▶ **Excerpted text**:
Start
Research says there’s plenty of parking but drivers disagree. Here’s what a new survey says about that dichotomy.
By Devorah Werner
It’s a balmy Saturday afternoon at the University of Tennessee and the college football team is gearing up to play. You can feel the energy in downtown Knoxville as the streets fill up, typically with more than 100,000 visitors eager to watch the game at the stadium or at local bars. A few of the downtown garages fill up quickly, almost within moments. And then, nothing. Several other garages downtown, well situated and with myriad spots available remain virtually empty. And drivers circle and circle, frustrated at not being able to find a spot where they’d like one.
Why do some lots fill up quickly while others remain unnoticed? How much time are people wasting looking for parking? Do people avoid certain areas because they don’t think they’ll find parking? How does that affect local businesses and events? Would better access to parking availability data make a difference in people’s mindsets?
We set out to discover what goes on in the mind of parkers with an omnibus survey of 1,000 randomly selected drivers from across the country.
End
▶ **Provided data**:
Start
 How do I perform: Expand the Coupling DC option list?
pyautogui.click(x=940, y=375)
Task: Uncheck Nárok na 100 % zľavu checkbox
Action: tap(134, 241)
End
▶ **Task to complete**: Change "balmy" to "sunny" in the parking survey article and write out the part that opens with the words containing "By Devorah Werner" and closes with "they’d like one.". The data were drawn from a source unrelated to the text.

▶ **Task result**:
By Devorah Werner
It’s a sunny Saturday afternoon at the University of Tennessee and the college football team is gearing up to play. You can feel the energy in downtown Knoxville as the streets fill up, typically with more than 100,000 visitors eager to watch the game at the stadium or at local bars. A few of the downtown garages fill up quickly, almost within moments. And then, nothing. Several other garages downtown, well situated and with myriad spots available remain virtually empty. And drivers circle and circle, frustrated at not being able to find a spot where they’d like one.